In winter and spring 2013, using a pair of tracked vehicles – one large and the other smaller – conservationists began mowing down small trees and older stands of shrubs that were becoming patchy and less vigorous. With chainsaws, they cut down larger trees. The wood was set aside in piles or removed from the site by firewood vendors, with scattered logs left lying on the ground to provide drumming stations for ruffed grouse. Workers left small uncut clumps of native shrubs spaced throughout the site, both to increase the structural diversity of the area and to retain some food and cover resources on the newly managed site.

Invasive Plants Presented a Challenge

A pressing problem that needed to be addressed was the many non-native invasive plants that had proliferated in the area. These exotic newcomers, including bush honeysuckle, autumn olive, and barberry, had been introduced in the 1940s and 1950s throughout the Northeast in an effort to enhance native vegetation and provide extra food for wildlife. Certainly the conservationists of that era had no idea that these “super plants” would, in many places, outcompete native vegetation and come to dominate habitat sites. Another invasive plant, Japanese stiltgrass, had also occupied some areas in Stone Valley.

Conservation partners focused their management efforts on the area around the old Woodcock Trail, where 18 acres of habitat have been refreshed, with another 10 acres planned for the future. Adding to this core habitat are 60 acres near Muthersbaugh Swamp, 1.5 miles south of the trail; 30 acres in the Masseyburg Cutting Block, 2 miles west of the trail; and 60 acres at two other sites, Red Rose Road and Manor Hill, also in close proximity. As of spring 2015, 168 acres of young forest and shrubland had been restored or created.

Habitat area at Muthersbaugh Swamp after first growing season.

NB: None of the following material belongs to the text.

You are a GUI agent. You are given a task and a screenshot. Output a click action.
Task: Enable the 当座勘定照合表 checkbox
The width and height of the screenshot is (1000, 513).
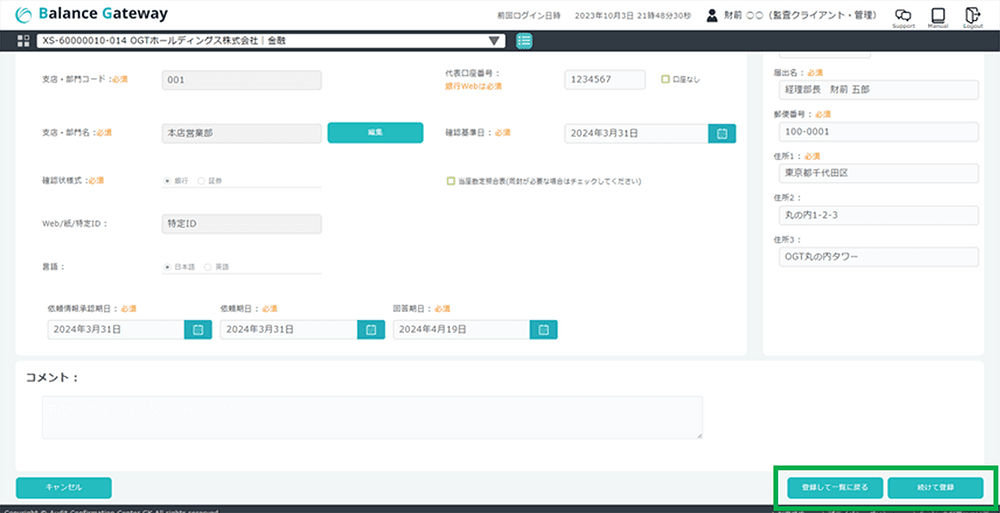point(451,182)
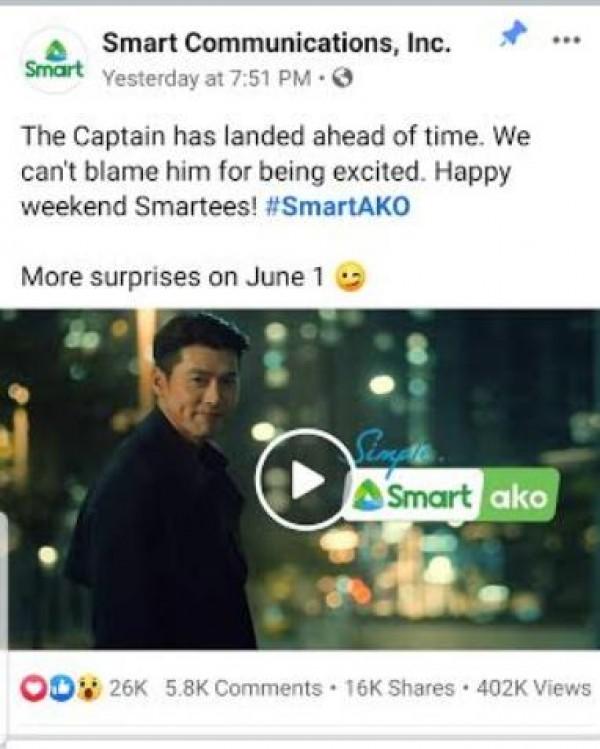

After only one growing season, young forest and shrubland near Muthersbaugh Swamp have already come back thickly./C. Lutz

The sites are all on the Penn State Experimental Forest. The Forest, which takes in 6,775 acres in Stone Valley, is open for public recreation. The university’s Department of Ecosystem Science and Management manages the land for timber, wildlife, water, and aesthetics. Goals include providing opportunities for natural resources management research, and educating university undergraduate and graduate students, elementary and secondary teachers and students, and private forest landowners on modern forest management techniques. Silvicultural practices run the gamut from clearcutting to selective logging and are driven by a philosophy of sustainability and scientific inquiry.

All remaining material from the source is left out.